## Challenge
Can you copy the lines verbatim, from the start of the data through the line containing "Looking at the screenshot, I should (x=685, y=763)."?

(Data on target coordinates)

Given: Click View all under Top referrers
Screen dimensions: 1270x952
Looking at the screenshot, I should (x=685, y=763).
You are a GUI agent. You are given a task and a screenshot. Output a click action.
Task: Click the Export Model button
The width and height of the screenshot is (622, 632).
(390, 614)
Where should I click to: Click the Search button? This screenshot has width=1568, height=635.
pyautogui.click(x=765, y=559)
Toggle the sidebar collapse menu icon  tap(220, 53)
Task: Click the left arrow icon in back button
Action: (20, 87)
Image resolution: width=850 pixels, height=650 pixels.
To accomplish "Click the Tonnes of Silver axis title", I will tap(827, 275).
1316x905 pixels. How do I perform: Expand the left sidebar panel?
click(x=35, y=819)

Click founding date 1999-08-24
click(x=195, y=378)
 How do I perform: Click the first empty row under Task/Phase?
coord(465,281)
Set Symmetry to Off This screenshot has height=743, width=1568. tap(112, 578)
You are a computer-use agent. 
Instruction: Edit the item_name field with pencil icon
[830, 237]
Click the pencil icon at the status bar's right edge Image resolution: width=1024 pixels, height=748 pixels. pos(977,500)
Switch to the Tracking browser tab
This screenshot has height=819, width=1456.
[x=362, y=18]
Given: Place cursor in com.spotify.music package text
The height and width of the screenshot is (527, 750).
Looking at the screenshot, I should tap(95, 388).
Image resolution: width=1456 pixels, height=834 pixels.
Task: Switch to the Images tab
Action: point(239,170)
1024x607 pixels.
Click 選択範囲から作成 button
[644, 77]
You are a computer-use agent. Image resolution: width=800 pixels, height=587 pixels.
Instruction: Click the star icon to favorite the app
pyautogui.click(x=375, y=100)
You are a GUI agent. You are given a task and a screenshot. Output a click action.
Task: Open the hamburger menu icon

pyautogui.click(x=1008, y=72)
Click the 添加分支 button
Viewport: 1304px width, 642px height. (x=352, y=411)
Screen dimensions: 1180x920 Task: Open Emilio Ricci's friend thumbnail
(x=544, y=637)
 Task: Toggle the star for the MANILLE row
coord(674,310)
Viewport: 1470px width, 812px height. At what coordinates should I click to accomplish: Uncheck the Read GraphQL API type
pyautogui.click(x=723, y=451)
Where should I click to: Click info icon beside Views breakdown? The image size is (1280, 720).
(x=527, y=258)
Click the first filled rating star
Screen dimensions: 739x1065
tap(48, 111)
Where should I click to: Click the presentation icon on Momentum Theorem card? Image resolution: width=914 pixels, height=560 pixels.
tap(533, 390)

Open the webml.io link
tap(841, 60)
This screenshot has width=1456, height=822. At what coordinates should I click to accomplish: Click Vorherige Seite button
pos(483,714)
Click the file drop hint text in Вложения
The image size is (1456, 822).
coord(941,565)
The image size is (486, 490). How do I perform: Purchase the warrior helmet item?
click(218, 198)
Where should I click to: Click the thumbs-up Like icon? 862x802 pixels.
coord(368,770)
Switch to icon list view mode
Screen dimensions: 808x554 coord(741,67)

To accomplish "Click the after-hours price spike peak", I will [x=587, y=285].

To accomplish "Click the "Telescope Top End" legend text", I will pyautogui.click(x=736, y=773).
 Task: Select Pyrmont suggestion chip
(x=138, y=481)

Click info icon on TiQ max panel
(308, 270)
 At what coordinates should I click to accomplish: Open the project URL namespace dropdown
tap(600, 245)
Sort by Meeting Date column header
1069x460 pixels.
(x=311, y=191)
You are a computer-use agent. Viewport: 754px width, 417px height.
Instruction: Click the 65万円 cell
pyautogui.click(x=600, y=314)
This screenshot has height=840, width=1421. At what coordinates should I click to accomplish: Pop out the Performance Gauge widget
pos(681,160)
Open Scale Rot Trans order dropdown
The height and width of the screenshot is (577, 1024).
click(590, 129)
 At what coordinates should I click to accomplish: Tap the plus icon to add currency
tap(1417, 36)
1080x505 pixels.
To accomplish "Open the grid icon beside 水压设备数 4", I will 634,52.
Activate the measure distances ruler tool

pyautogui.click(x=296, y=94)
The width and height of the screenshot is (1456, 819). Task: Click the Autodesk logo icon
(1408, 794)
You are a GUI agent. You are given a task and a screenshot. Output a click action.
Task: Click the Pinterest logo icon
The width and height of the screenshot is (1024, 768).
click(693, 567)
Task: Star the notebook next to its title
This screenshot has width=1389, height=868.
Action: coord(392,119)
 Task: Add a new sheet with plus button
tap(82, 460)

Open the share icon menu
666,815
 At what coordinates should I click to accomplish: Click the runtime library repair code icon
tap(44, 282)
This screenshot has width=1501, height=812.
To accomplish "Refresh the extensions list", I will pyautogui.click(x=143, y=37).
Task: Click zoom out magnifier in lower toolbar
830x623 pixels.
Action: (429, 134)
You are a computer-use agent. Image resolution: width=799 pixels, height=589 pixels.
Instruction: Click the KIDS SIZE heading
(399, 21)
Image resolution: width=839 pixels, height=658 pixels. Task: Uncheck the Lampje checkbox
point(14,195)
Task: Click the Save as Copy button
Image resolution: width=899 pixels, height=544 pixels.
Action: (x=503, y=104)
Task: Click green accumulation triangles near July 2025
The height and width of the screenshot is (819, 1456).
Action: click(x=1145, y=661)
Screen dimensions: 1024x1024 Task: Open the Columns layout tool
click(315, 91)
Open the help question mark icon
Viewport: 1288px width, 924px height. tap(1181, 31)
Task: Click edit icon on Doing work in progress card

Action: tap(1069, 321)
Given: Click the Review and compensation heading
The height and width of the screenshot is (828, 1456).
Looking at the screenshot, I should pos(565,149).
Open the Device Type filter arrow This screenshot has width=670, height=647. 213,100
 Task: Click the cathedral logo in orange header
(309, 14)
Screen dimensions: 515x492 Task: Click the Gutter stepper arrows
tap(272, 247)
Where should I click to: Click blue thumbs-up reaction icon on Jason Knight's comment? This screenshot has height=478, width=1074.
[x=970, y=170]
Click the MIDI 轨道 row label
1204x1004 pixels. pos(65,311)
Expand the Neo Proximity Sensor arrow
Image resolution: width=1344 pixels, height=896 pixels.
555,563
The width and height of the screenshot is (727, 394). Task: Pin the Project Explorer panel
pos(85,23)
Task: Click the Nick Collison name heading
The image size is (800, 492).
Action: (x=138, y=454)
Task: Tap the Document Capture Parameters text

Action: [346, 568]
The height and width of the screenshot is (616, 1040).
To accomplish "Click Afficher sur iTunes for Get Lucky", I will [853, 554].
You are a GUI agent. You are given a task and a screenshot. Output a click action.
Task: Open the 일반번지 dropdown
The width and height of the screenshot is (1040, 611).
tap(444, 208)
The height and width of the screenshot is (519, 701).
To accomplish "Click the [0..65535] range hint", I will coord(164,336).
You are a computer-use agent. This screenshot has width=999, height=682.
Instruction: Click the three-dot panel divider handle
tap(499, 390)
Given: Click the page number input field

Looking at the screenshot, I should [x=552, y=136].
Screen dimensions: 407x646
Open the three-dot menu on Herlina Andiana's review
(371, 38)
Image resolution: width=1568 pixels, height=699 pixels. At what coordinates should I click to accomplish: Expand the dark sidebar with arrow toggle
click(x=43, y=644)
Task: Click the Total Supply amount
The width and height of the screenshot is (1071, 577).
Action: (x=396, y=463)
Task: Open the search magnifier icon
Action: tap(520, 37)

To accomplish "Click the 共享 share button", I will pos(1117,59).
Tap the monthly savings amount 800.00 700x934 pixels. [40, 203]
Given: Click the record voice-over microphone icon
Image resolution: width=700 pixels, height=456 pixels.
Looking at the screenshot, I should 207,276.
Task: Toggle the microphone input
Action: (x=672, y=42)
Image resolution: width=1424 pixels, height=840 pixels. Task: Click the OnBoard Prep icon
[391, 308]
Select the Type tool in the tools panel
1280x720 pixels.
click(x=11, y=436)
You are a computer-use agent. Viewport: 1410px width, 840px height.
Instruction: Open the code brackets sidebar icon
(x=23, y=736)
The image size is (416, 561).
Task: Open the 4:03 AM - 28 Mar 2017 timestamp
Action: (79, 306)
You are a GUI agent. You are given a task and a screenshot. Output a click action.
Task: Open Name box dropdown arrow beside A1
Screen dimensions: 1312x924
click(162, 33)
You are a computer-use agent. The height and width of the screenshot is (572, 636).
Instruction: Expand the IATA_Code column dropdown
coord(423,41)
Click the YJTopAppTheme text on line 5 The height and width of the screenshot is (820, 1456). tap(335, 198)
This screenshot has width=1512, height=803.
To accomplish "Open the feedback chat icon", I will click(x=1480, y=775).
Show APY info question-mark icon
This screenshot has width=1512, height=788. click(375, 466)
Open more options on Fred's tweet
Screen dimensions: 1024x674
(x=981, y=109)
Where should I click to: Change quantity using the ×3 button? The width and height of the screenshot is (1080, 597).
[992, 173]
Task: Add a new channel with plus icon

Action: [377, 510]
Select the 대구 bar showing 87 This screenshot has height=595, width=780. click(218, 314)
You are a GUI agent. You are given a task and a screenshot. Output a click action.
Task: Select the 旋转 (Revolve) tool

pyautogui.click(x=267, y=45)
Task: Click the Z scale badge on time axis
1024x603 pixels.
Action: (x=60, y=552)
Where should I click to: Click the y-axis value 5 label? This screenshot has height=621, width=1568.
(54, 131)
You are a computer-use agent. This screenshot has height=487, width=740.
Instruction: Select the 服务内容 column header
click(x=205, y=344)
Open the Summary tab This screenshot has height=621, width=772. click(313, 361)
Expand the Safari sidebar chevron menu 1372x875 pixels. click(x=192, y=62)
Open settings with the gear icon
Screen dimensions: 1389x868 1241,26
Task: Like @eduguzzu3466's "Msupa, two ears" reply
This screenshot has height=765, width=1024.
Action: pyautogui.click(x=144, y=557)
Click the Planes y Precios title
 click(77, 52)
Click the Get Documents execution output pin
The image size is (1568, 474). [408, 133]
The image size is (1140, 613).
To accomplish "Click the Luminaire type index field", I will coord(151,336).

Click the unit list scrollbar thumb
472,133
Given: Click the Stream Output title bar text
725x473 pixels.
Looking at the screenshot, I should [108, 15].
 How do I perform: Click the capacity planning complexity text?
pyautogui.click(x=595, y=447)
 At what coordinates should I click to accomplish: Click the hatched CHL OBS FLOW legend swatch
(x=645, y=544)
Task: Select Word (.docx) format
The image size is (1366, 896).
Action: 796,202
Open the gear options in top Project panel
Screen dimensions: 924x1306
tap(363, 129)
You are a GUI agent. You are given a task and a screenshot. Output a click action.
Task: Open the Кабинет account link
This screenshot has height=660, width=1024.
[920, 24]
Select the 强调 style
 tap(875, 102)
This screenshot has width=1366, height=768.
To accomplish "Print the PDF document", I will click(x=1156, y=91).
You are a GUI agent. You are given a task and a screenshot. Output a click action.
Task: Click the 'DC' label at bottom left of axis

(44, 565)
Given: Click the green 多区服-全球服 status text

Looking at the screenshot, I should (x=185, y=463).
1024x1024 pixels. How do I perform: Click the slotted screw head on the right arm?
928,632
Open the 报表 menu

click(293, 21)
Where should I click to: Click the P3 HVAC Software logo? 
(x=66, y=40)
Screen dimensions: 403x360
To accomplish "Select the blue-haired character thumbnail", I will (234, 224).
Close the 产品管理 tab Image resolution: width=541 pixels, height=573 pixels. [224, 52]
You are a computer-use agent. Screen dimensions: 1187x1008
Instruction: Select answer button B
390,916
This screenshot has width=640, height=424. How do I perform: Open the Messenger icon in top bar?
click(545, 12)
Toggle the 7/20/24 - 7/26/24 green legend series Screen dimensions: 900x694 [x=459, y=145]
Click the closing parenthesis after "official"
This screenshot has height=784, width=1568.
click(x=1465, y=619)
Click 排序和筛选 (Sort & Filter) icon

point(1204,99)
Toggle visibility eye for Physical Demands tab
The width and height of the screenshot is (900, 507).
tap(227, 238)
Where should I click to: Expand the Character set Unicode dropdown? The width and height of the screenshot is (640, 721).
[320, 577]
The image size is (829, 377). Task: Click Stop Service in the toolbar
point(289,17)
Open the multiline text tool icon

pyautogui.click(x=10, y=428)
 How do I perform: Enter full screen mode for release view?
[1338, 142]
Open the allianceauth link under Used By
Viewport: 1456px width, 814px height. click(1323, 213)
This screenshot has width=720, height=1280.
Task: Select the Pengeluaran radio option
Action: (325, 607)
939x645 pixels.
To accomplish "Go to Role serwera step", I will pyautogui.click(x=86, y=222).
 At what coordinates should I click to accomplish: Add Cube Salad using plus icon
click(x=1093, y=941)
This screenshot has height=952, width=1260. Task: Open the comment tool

## Exercise answer
Given: Click View all under Top referrers
Screen dimensions: 1270x952
Looking at the screenshot, I should (x=685, y=763).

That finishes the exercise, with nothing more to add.